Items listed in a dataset
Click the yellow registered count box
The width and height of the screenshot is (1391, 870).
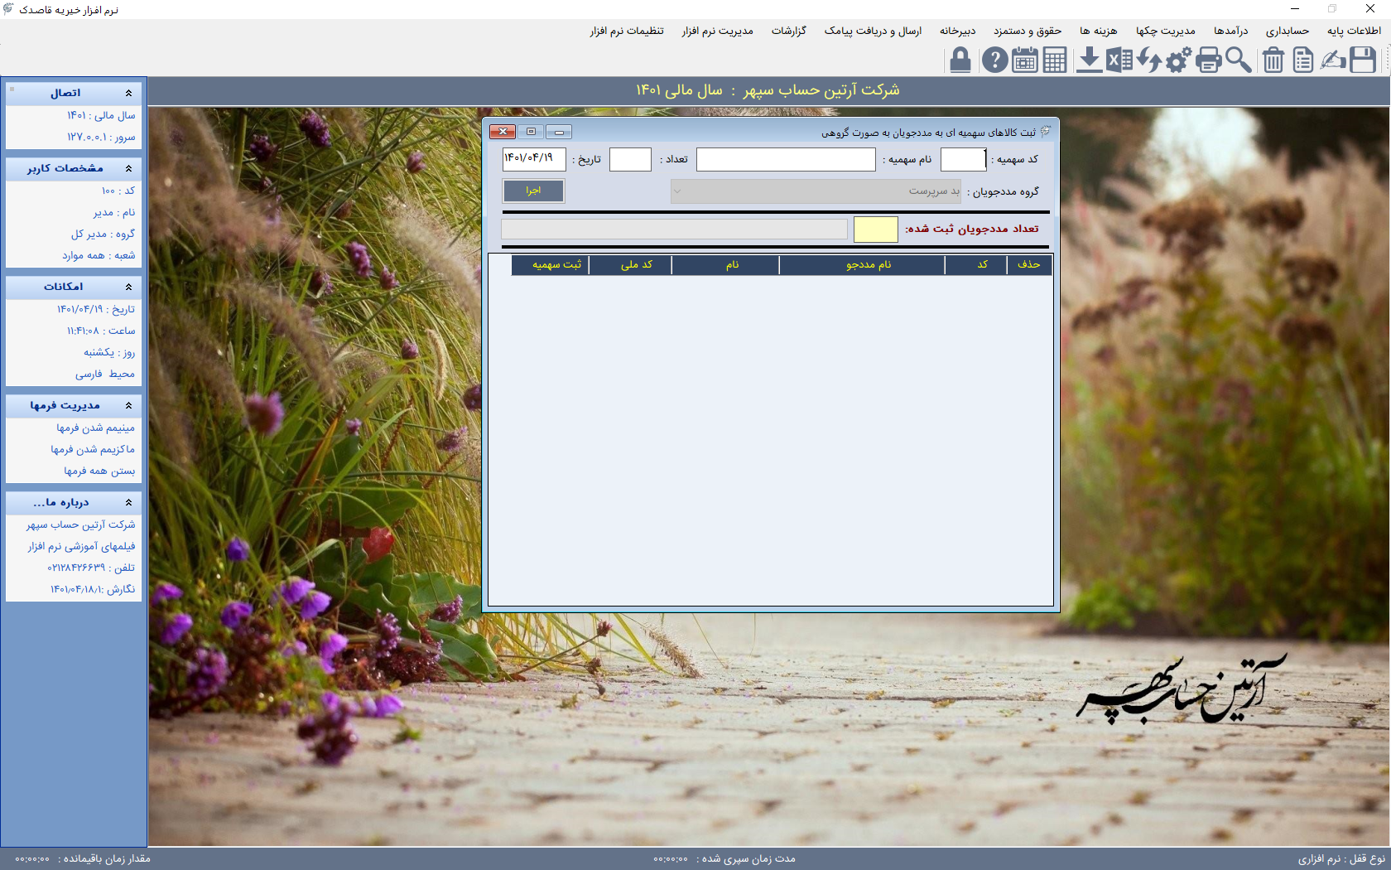(875, 230)
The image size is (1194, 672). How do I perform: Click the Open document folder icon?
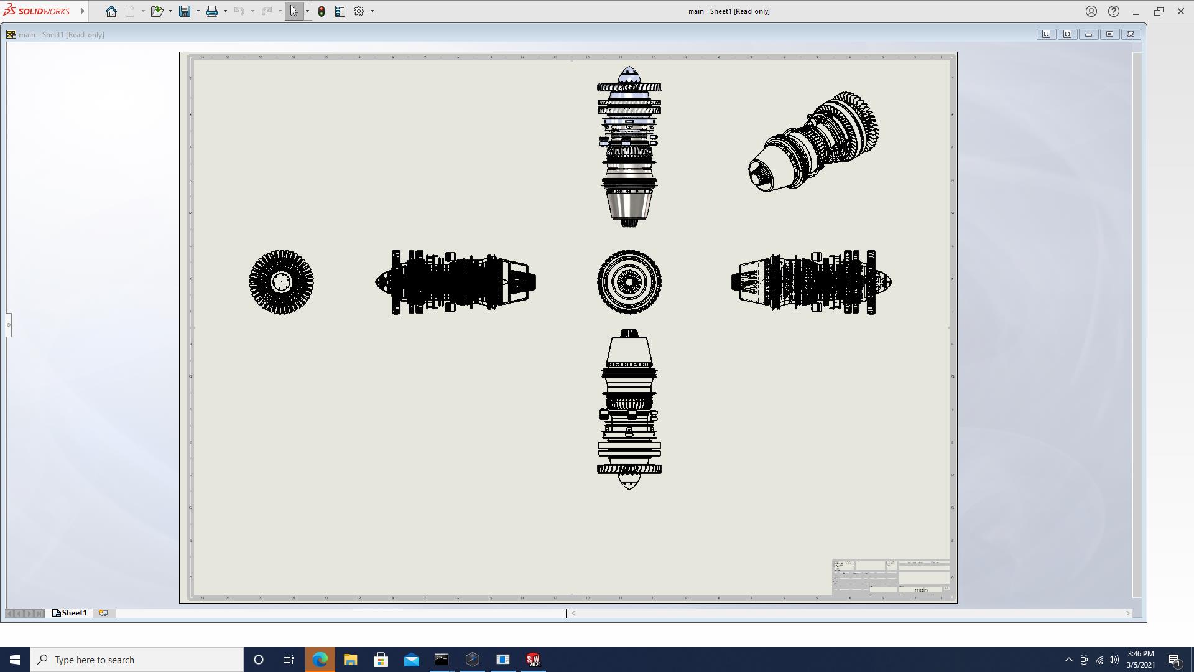(157, 11)
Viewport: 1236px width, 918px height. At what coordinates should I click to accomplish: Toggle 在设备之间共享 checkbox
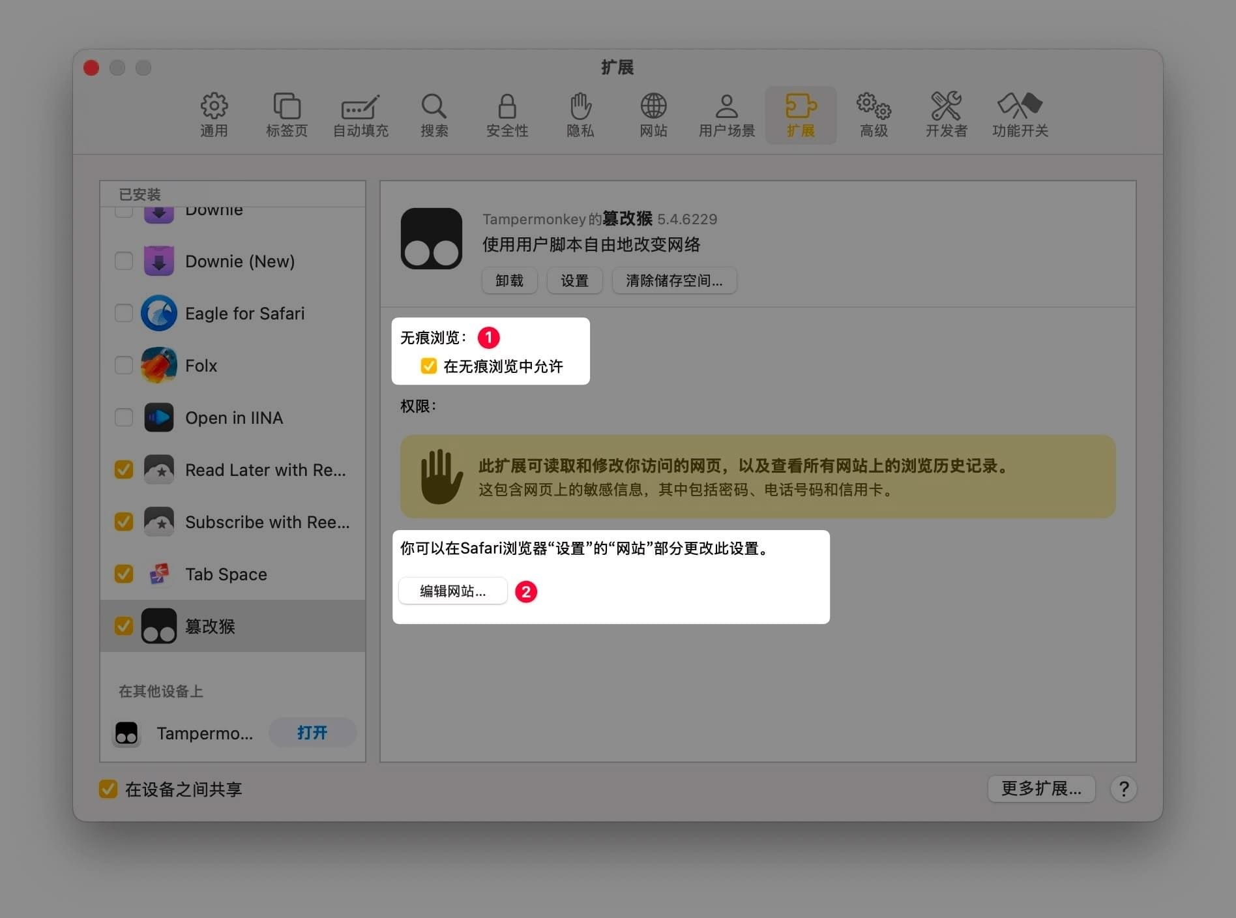pyautogui.click(x=108, y=789)
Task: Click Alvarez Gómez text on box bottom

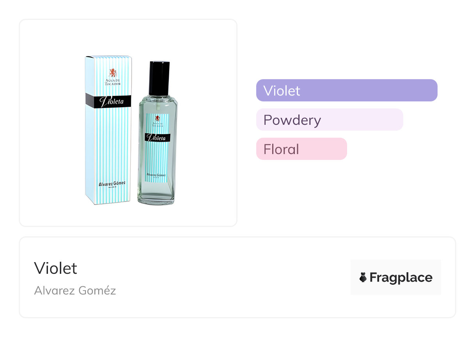Action: pyautogui.click(x=111, y=183)
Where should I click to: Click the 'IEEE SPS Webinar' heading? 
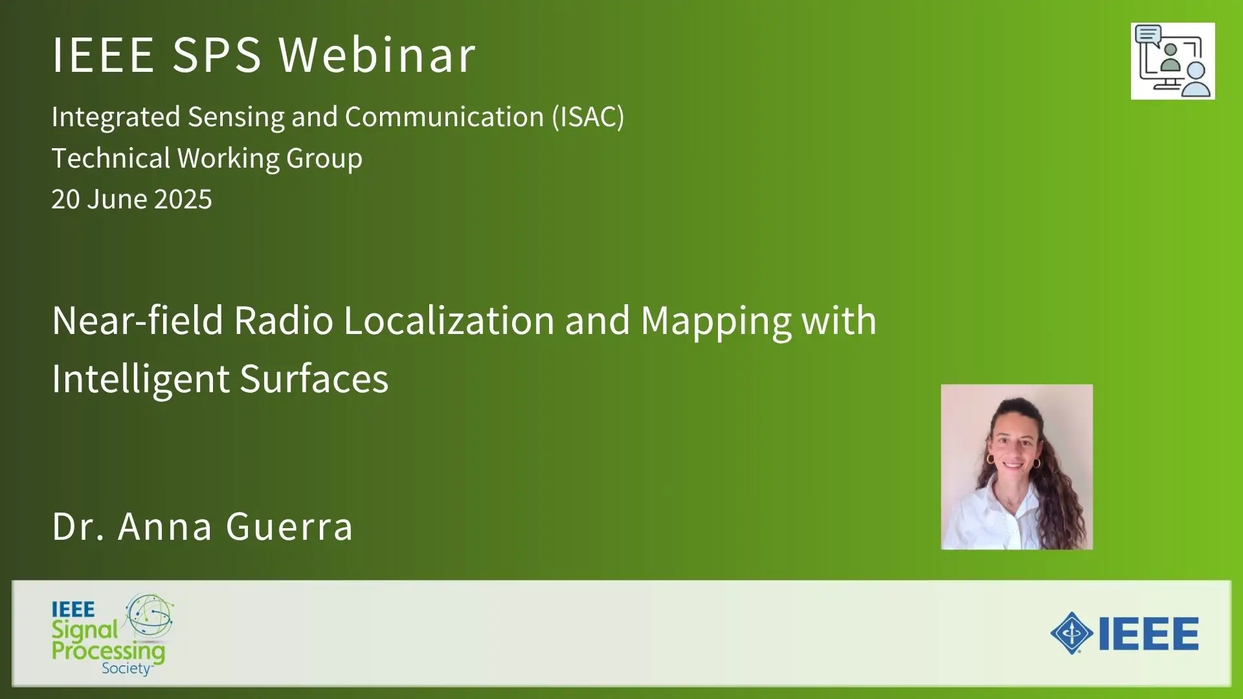tap(263, 54)
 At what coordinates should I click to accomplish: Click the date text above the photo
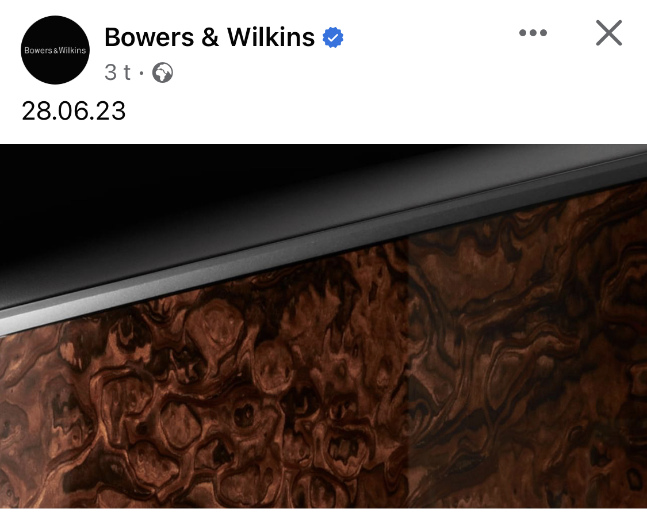click(x=74, y=111)
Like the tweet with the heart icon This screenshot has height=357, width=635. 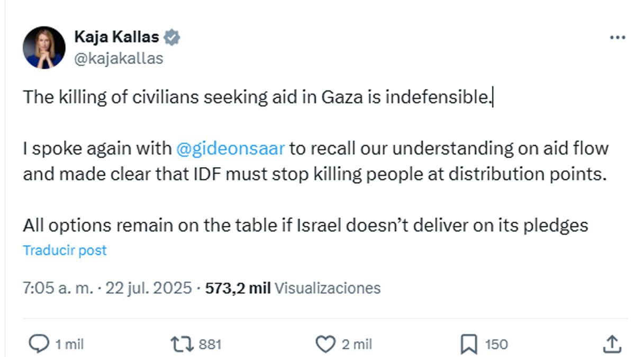point(326,344)
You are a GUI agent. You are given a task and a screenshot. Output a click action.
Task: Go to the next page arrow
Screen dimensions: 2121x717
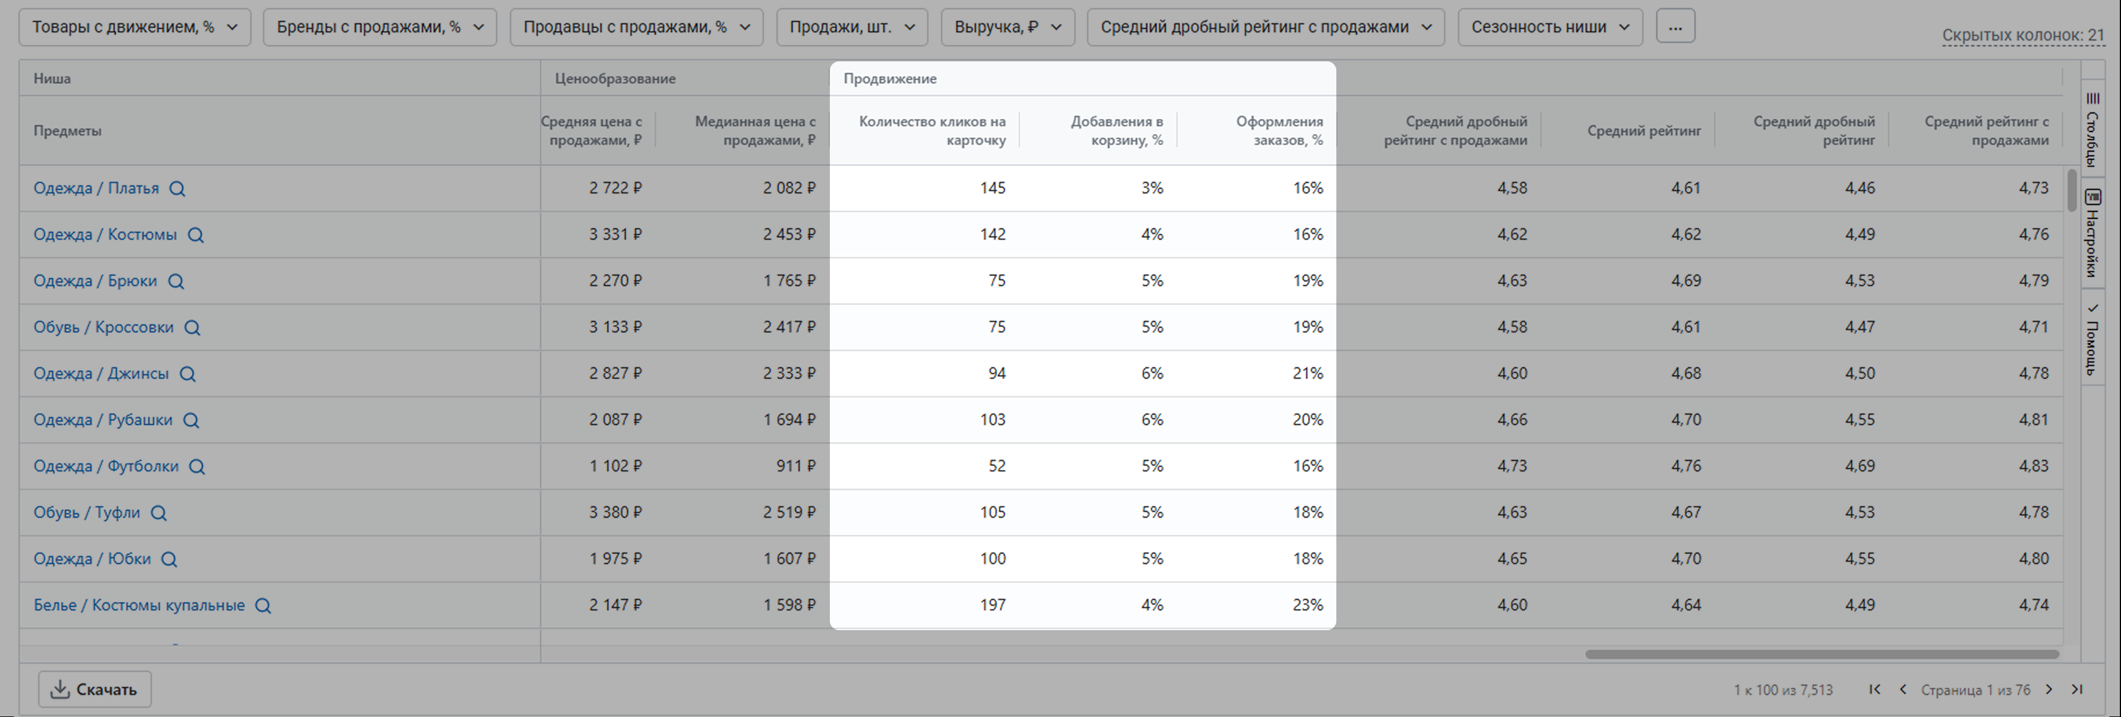[2049, 690]
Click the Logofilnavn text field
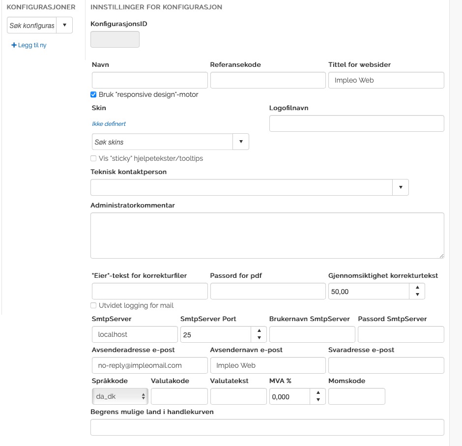This screenshot has width=462, height=446. 356,123
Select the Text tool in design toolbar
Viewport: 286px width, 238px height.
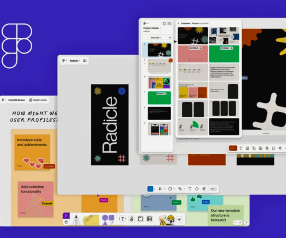coord(190,189)
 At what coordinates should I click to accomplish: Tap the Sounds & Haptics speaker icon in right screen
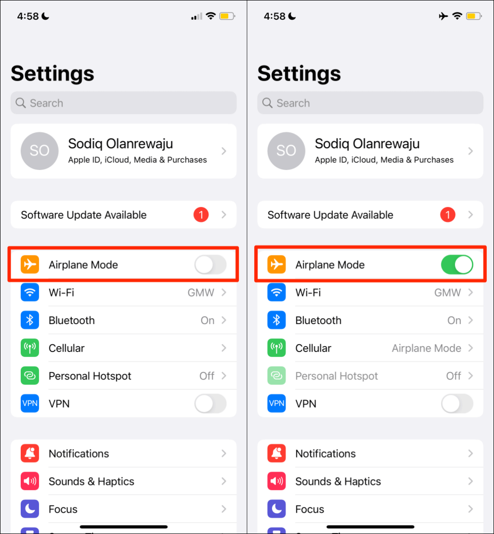click(276, 481)
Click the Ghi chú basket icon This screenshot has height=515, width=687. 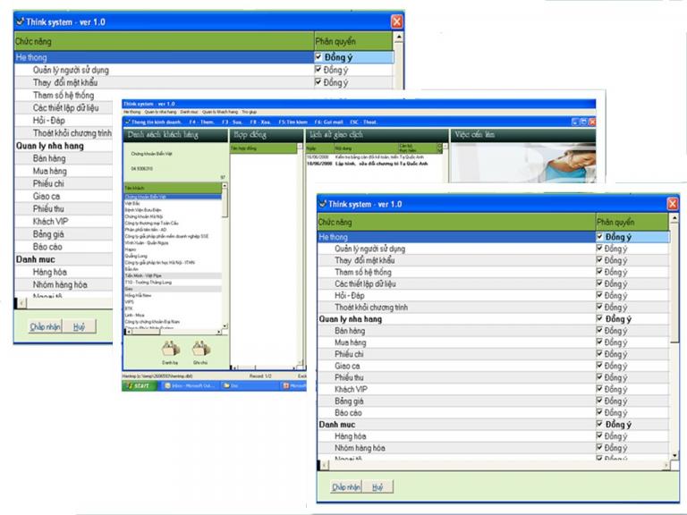pos(199,349)
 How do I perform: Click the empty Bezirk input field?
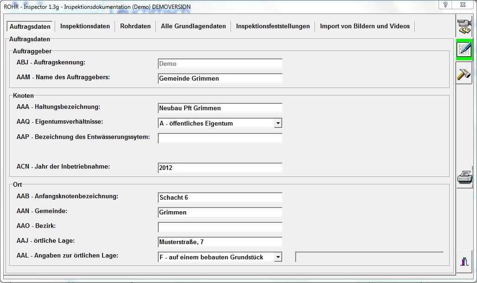[x=220, y=227]
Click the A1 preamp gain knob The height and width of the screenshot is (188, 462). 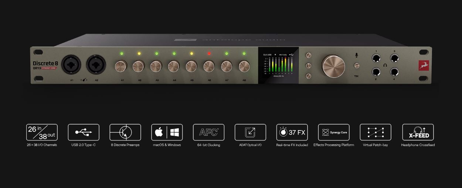tap(120, 66)
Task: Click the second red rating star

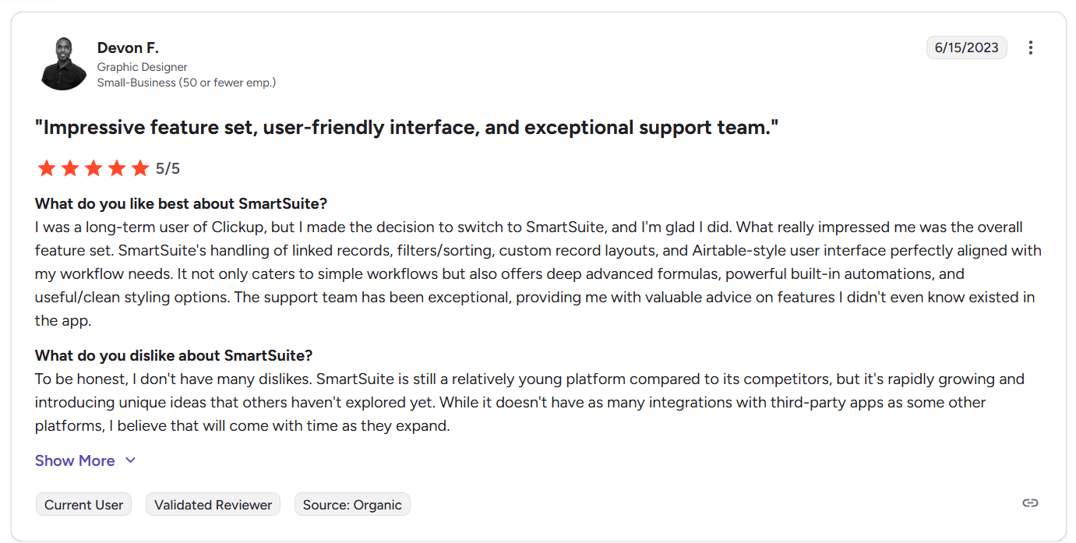Action: click(70, 168)
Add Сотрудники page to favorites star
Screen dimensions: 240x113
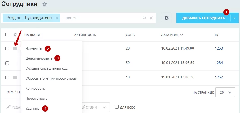pyautogui.click(x=45, y=4)
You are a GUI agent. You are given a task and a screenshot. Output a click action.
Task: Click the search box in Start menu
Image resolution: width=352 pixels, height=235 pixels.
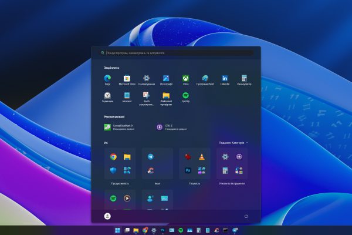(176, 53)
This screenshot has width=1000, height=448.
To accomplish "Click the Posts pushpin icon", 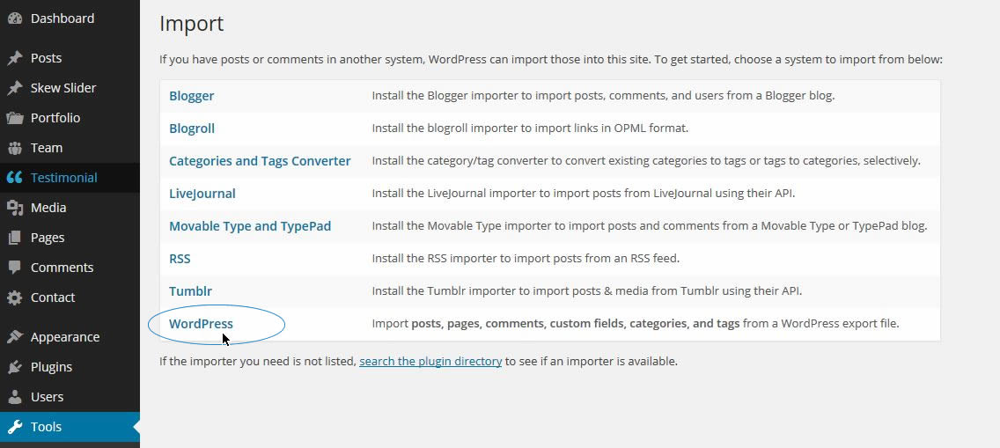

• **Job**:
Lay out the rows as a Markdown table with columns "No." and "Line", starting with the line that contains "Click the Logofilnavn text field" and going on through the line that contains "click(276, 481)", skipping blank lines. Leave the pictures out.

• **Task result**:
| No. | Line |
|---|---|
| 1 | Click the Logofilnavn text field |
| 2 | This screenshot has width=462, height=446. 356,123 |
| 3 | Select the Text tool in design toolbar |
| 4 | Viewport: 286px width, 238px height. |
| 5 | coord(190,189) |
| 6 |  At what coordinates should I click to accomplish: Tap the Sounds & Haptics speaker icon in right screen |
| 7 | click(276, 481) |